Productivity
Sheltering in Place Is Not a Writer's Retreat
But there's a tool to help you make the most of it.
Posted April 13, 2020 Reviewed by Ekua Hagan

Is this a wildly creative and productive time for you?
If the answer is no, you are not alone. I keep hearing people say they intended to treat sheltering in place as a writer’s retreat or high-productivity period—a chance to create that thing they’ve been meaning to create—but it just isn't happening.
If you are super productive right now, good for you. I love you anyway.
But most of us—even those who have the incredible good fortune not to be sick or in desperate straits at this moment, who have no overwhelming caregiving or job responsibilities, and who are safely sheltering ourselves (and protecting others) by hiding out in our homes—are not at our best.
We may have flashes of insight. We may catch a glimpse of beauty. But the waves of emotion can come fast and hard. News reports may buffet us from thought to thought. Interrupting sleep. Erasing the potential for sustained anything.
Or the interruptions may come in the form of children, asking for things. Those small people may also be the conduit to other demands. Sheltering in place has created an accidental army of homeschoolers—but with a big twist.
In regular life, if you decide to teach your own kids, without any actual school involved, then you surely have a lot of content to prepare. But at least you control the mode of its delivery.
If you are instead trying, for the first time, to deliver a school’s content to your child through an online portal, you may be facing a whole new kind of admin nightmare. It’s like spending the day trying to navigate an insurer’s online claims portal while watching your children, who also need to learn how to use the portal, which operates by appointment at precise times of the day, for which you can't be late even though you don’t go anywhere, because you are trying to navigate a portal hastily prepared by other overworked people also trying to manage kids and jobs during challenging times. (If your internet is unreliable or unstable, which increased demand makes more likely, the job is that much worse.)
Then there’s the admin of trying to navigate the virus-filled world if you are fortunate enough not to have the virus. Do you go out? When and where? Do you wear a mask, and how do you find one or make one? Where do you get food? And how do you make sure the food is safe? What protocols should you adopt to protect your home and family?

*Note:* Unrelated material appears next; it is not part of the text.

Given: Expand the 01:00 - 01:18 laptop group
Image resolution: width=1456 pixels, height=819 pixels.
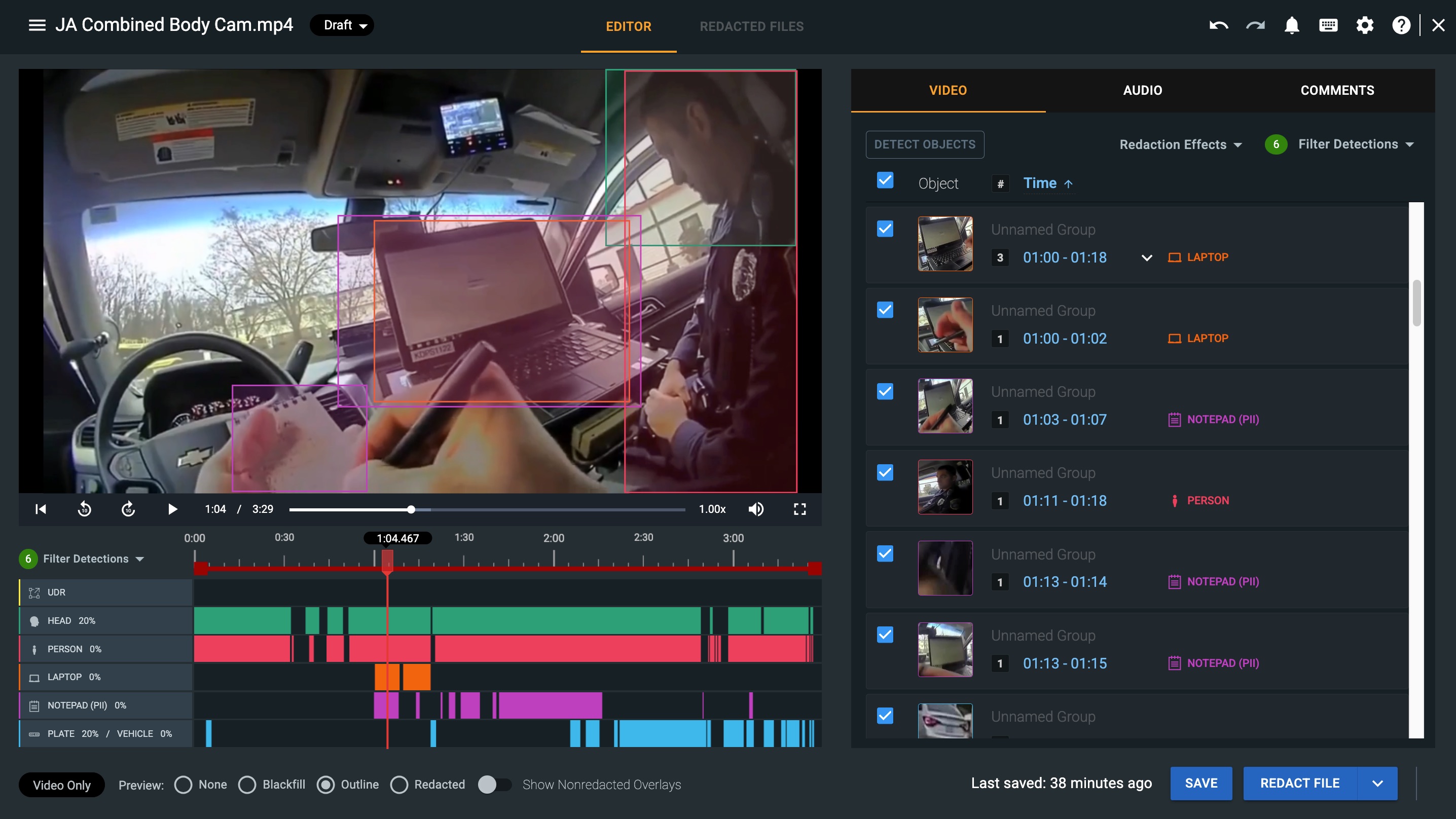Looking at the screenshot, I should [x=1146, y=258].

If you disagree with anyone else in your life about these matters, which anecdotal evidence suggests is common, then all this gets exponentially more complicated. And these are the problems to have, as my father would say. The problems of the privileged and lucky. (And then there is navigating the guilt about that, and trying to figure out how to help others, in a world of social distancing.)
Amidst all, then, most of us are not writing the Great American Novel.
But here’s a bright spot: We don’t have to let all the ideas and reflections slip through our fingers either.
Several years ago, shortly after signing a contract to write my first book, I went through a really awful period in my life. Almost by accident, I invented a tool for writing in terrible times: the Would Have Written.
When I had no time for writing, I’d force myself to take 30 seconds to jot down what I would have written if I’d had the time to write that day.
I’d scribble the note in a journal, or in an email to myself or a friend—somewhere I could find it later. I’d catch these passing ideas and observations, so they weren’t lost to the muddle.
After a while, I began to tag these notes with the label “WHW” (for Would Have Written) so I could find and gather them later. The WHWs were waiting for me when recollecting in tranquility became more possible.
Last week, I started this practice again.
A WHW takes just three steps and 35 seconds:
- Open a journal, new email, or the Notes app on your phone—any blank page.
- Pause for five seconds to ask yourself what you would have written or created today if you’d had the time and wherewithal.
- Take 30 seconds to jot down a few words to describe it.
Some days those 30 seconds turn in to 30 minutes. Which is how this page got written.
What’s your Would Have Written for today? I’d love to see what you catch.